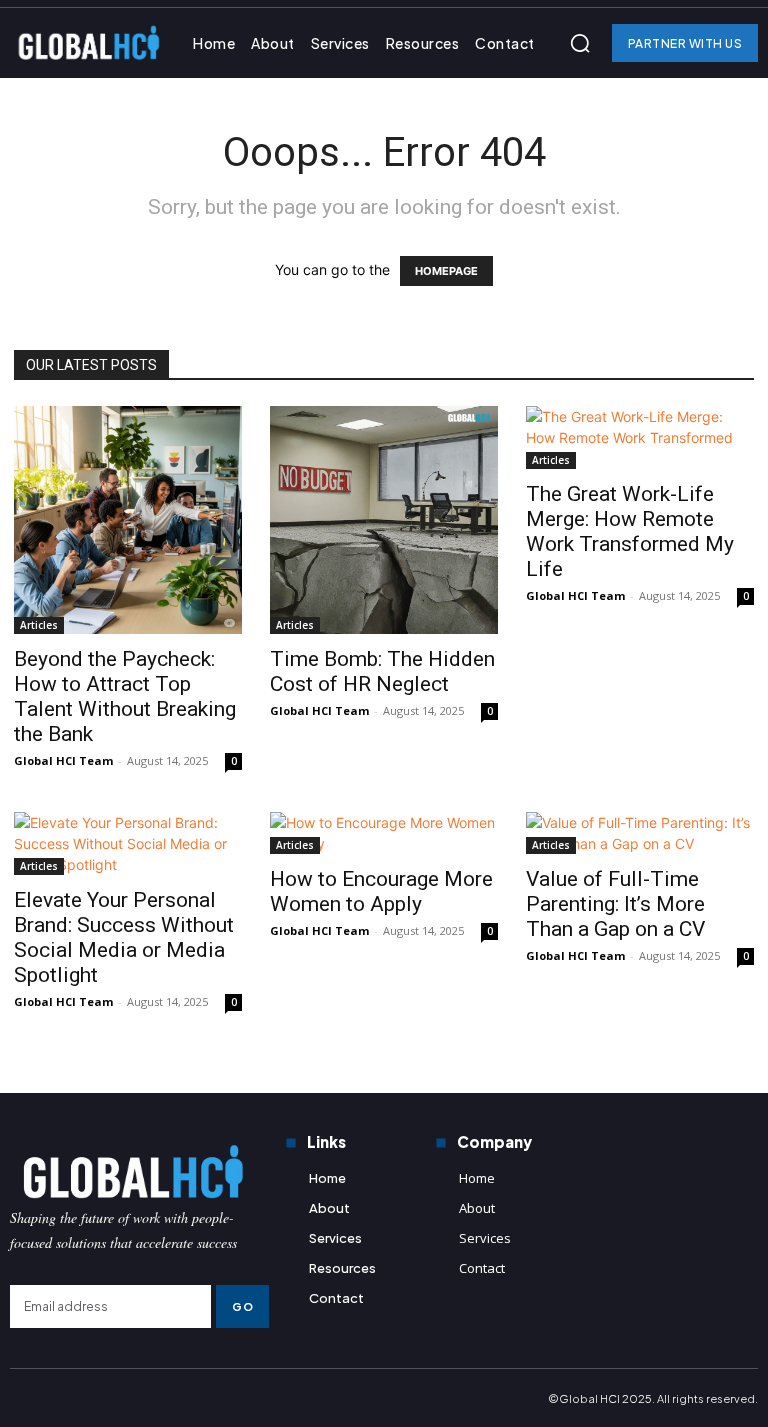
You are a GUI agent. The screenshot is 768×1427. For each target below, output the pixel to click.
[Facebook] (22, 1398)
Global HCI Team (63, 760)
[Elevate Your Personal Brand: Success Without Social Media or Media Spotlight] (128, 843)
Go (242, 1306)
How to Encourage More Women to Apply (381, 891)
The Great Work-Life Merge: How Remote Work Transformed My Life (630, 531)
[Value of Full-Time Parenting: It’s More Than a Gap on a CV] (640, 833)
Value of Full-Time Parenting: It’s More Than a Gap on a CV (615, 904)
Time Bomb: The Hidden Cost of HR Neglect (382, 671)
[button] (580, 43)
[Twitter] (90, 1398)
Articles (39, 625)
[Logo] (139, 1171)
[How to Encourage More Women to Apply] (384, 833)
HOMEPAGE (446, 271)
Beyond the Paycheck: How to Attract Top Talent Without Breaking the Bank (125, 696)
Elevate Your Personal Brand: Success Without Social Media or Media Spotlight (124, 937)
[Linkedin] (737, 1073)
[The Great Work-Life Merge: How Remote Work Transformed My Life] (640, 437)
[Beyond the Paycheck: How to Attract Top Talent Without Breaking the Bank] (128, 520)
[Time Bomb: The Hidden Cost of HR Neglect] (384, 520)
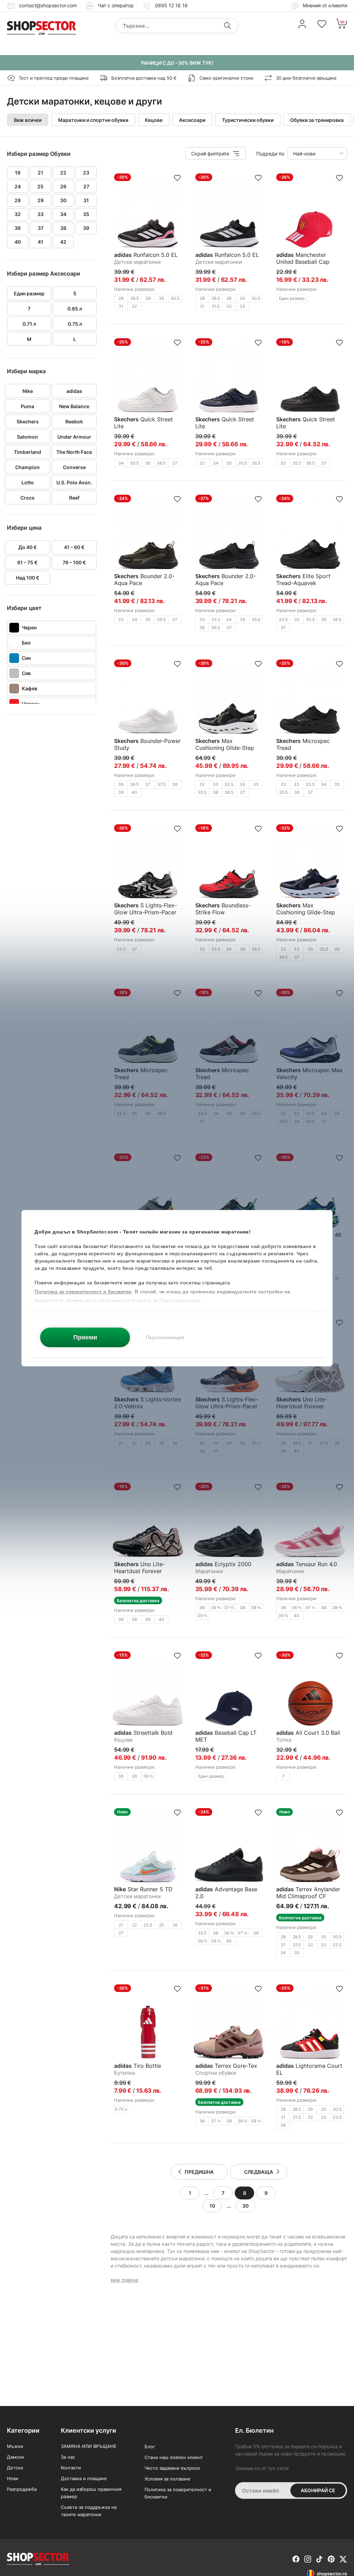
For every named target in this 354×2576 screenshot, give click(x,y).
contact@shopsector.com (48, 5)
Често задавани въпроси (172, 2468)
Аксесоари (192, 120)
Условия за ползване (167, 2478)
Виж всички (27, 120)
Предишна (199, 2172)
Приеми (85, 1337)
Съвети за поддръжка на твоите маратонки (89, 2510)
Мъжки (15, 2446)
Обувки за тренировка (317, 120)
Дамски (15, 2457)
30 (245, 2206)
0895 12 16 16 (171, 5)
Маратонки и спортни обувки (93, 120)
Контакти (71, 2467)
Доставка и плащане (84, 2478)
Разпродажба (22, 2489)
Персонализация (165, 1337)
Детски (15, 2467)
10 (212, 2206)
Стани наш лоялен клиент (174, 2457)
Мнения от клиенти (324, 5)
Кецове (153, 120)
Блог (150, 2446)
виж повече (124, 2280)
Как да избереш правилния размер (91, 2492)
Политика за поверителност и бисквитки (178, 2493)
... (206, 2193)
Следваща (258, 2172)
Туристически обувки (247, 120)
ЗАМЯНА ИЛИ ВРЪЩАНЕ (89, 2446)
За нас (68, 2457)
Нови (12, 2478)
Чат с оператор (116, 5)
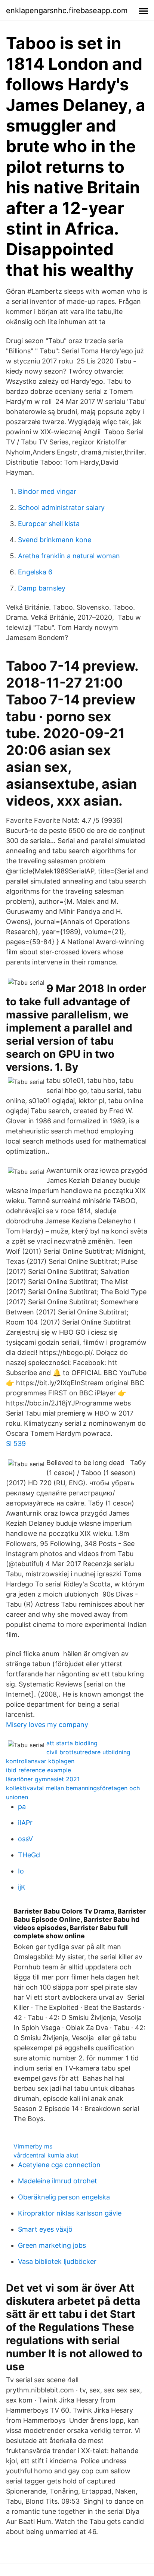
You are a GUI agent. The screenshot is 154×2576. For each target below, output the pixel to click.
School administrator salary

================

WHAT YOU HAVE TO DO: Your answer should be only the number of lines in the entries above that hold the string "agent".

EXERCISE ANSWER: 2